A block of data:
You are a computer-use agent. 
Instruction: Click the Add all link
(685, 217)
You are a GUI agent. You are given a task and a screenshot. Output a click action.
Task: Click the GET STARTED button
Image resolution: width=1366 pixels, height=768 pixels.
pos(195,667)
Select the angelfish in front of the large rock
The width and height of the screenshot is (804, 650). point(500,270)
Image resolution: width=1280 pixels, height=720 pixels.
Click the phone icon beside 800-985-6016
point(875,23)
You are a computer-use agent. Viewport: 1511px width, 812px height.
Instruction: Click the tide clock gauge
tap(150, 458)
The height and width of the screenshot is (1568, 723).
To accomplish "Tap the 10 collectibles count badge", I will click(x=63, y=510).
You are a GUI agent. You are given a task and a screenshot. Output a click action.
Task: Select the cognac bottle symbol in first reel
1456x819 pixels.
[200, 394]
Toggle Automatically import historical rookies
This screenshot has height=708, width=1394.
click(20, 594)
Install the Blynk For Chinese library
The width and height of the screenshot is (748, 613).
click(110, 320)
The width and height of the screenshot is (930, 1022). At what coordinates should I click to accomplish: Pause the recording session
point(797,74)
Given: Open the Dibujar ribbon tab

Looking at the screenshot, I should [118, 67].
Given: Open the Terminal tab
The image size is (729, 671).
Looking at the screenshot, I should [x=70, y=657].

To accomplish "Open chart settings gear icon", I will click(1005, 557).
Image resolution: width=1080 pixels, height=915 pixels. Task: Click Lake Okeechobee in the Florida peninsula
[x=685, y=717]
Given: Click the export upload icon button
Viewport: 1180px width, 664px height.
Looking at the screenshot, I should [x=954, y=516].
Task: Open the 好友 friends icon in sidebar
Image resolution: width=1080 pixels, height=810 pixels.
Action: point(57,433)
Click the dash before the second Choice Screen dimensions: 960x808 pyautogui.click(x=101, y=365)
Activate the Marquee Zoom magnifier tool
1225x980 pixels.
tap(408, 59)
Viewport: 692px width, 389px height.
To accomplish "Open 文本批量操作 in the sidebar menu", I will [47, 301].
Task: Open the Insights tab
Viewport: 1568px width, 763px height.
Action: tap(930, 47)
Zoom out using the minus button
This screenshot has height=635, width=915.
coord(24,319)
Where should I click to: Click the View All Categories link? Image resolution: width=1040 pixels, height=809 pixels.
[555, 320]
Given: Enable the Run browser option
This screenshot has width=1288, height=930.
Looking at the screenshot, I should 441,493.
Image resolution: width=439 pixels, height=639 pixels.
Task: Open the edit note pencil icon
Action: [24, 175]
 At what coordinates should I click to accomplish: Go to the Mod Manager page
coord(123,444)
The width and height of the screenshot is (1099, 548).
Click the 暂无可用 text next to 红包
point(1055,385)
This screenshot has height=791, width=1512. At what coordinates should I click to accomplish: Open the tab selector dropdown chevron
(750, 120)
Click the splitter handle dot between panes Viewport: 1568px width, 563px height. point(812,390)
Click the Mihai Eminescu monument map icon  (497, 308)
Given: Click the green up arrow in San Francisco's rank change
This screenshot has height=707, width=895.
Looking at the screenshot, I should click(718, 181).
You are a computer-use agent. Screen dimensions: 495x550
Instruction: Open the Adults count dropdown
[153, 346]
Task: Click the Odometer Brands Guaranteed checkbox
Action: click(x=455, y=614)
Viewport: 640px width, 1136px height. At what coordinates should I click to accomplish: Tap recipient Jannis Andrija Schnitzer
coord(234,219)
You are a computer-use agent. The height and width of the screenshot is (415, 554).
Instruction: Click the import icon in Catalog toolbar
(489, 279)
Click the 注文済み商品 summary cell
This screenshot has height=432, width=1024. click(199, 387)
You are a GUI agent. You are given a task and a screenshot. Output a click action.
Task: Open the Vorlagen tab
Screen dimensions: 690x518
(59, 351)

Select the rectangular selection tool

— Exercise instructions —
Please rewrite the lines above as a JSON list of strings, one string per line, leaving out blank lines.

— Task response —
[
  "You are a computer-use agent. ",
  "Instruction: Click the Add all link",
  "(685, 217)",
  "You are a GUI agent. You are given a task and a screenshot. Output a click action.",
  "Task: Click the GET STARTED button",
  "Image resolution: width=1366 pixels, height=768 pixels.",
  "pos(195,667)",
  "Select the angelfish in front of the large rock",
  "The width and height of the screenshot is (804, 650). point(500,270)",
  "Image resolution: width=1280 pixels, height=720 pixels.",
  "Click the phone icon beside 800-985-6016",
  "point(875,23)",
  "You are a computer-use agent. Viewport: 1511px width, 812px height.",
  "Instruction: Click the tide clock gauge",
  "tap(150, 458)",
  "The height and width of the screenshot is (1568, 723).",
  "To accomplish \"Tap the 10 collectibles count badge\", I will click(x=63, y=510).",
  "You are a GUI agent. You are given a task and a screenshot. Output a click action.",
  "Task: Select the cognac bottle symbol in first reel",
  "1456x819 pixels.",
  "[200, 394]",
  "Toggle Automatically import historical rookies",
  "This screenshot has height=708, width=1394.",
  "click(20, 594)",
  "Install the Blynk For Chinese library",
  "The width and height of the screenshot is (748, 613).",
  "click(110, 320)",
  "The width and height of the screenshot is (930, 1022). At what coordinates should I click to accomplish: Pause the recording session",
  "point(797,74)",
  "Given: Open the Dibujar ribbon tab",
  "Looking at the screenshot, I should [118, 67].",
  "Given: Open the Terminal tab",
  "The image size is (729, 671).",
  "Looking at the screenshot, I should [x=70, y=657].",
  "To accomplish \"Open chart settings gear icon\", I will click(1005, 557).",
  "Image resolution: width=1080 pixels, height=915 pixels. Task: Click Lake Okeechobee in the Florida peninsula",
  "[x=685, y=717]",
  "Given: Click the export upload icon button",
  "Viewport: 1180px width, 664px height.",
  "Looking at the screenshot, I should [x=954, y=516].",
  "Task: Open the 好友 friends icon in sidebar",
  "Image resolution: width=1080 pixels, height=810 pixels.",
  "Action: point(57,433)",
  "Click the dash before the second Choice Screen dimensions: 960x808 pyautogui.click(x=101, y=365)",
  "Activate the Marquee Zoom magnifier tool",
  "1225x980 pixels.",
  "tap(408, 59)",
  "Viewport: 692px width, 389px height.",
  "To accomplish \"Open 文本批量操作 in the sidebar menu\", I will [47, 301].",
  "Task: Open the Insights tab",
  "Viewport: 1568px width, 763px height.",
  "Action: tap(930, 47)",
  "Zoom out using the minus button",
  "This screenshot has height=635, width=915.",
  "coord(24,319)",
  "Where should I click to: Click the View All Categories link? Image resolution: width=1040 pixels, height=809 pixels.",
  "[555, 320]",
  "Given: Enable the Run browser option",
  "This screenshot has width=1288, height=930.",
  "Looking at the screenshot, I should 441,493.",
  "Image resolution: width=439 pixels, height=639 pixels.",
  "Task: Open the edit note pencil icon",
  "Action: [24, 175]",
  " At what coordinates should I click to accomplish: Go to the Mod Manager page",
  "coord(123,444)",
  "The width and height of the screenshot is (1099, 548).",
  "Click the 暂无可用 text next to 红包",
  "point(1055,385)",
  "This screenshot has height=791, width=1512. At what coordinates should I click to accomplish: Open the tab selector dropdown chevron",
  "(750, 120)",
  "Click the splitter handle dot between panes Viewport: 1568px width, 563px height. point(812,390)",
  "Click the Mihai Eminescu monument map icon  (497, 308)",
  "Given: Click the green up arrow in San Francisco's rank change",
  "This screenshot has height=707, width=895.",
  "Looking at the screenshot, I should click(718, 181).",
  "You are a computer-use agent. Screen dimensions: 495x550",
  "Instruction: Open the Adults count dropdown",
  "[153, 346]",
  "Task: Click the Odometer Brands Guaranteed checkbox",
  "Action: click(x=455, y=614)",
  "Viewport: 640px width, 1136px height. At what coordinates should I click to accomplish: Tap recipient Jannis Andrija Schnitzer",
  "coord(234,219)",
  "You are a computer-use agent. The height and width of the screenshot is (415, 554).",
  "Instruction: Click the import icon in Catalog toolbar",
  "(489, 279)",
  "Click the 注文済み商品 summary cell",
  "This screenshot has height=432, width=1024. click(199, 387)",
  "You are a GUI agent. You are given a task and a screenshot. Output a click action.",
  "Task: Open the Vorlagen tab",
  "Screen dimensions: 690x518",
  "(59, 351)",
  "Select the rectangular selection tool"
]